Records follow. Pull out every line that contains "will".

Exercise data:
################

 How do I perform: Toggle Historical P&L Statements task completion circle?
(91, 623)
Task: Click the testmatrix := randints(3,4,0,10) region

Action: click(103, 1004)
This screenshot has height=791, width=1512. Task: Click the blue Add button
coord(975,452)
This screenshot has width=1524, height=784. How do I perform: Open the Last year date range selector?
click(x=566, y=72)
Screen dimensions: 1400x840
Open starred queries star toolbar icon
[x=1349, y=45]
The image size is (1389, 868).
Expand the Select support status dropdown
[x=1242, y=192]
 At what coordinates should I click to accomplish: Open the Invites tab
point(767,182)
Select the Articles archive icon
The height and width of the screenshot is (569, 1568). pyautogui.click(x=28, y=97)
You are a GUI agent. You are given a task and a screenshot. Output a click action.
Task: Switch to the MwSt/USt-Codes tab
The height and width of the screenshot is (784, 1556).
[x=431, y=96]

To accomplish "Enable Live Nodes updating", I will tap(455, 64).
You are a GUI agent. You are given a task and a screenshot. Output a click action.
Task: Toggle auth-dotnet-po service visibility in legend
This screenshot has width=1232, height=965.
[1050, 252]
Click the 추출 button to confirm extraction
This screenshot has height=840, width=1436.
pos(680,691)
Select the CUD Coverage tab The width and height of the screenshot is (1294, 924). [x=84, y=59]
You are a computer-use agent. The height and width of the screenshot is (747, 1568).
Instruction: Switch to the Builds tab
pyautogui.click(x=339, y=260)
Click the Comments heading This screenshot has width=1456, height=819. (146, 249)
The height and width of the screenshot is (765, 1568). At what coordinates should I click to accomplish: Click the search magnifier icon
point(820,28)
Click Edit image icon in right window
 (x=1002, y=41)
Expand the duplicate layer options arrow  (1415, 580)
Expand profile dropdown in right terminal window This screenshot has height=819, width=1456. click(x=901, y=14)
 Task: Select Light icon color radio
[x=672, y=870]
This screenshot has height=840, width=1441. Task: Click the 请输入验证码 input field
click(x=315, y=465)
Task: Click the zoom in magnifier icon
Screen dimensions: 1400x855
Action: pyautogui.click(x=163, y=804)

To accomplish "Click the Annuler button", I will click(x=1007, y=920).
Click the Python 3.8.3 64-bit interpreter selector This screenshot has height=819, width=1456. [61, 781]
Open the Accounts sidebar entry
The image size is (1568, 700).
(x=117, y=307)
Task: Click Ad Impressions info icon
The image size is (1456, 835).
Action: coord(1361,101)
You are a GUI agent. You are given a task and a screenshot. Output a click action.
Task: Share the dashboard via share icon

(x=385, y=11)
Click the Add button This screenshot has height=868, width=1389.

################

Solution to the problem:
To accomplish "Enable Live Nodes updating", I will tap(455, 64).
To accomplish "Click the Annuler button", I will click(x=1007, y=920).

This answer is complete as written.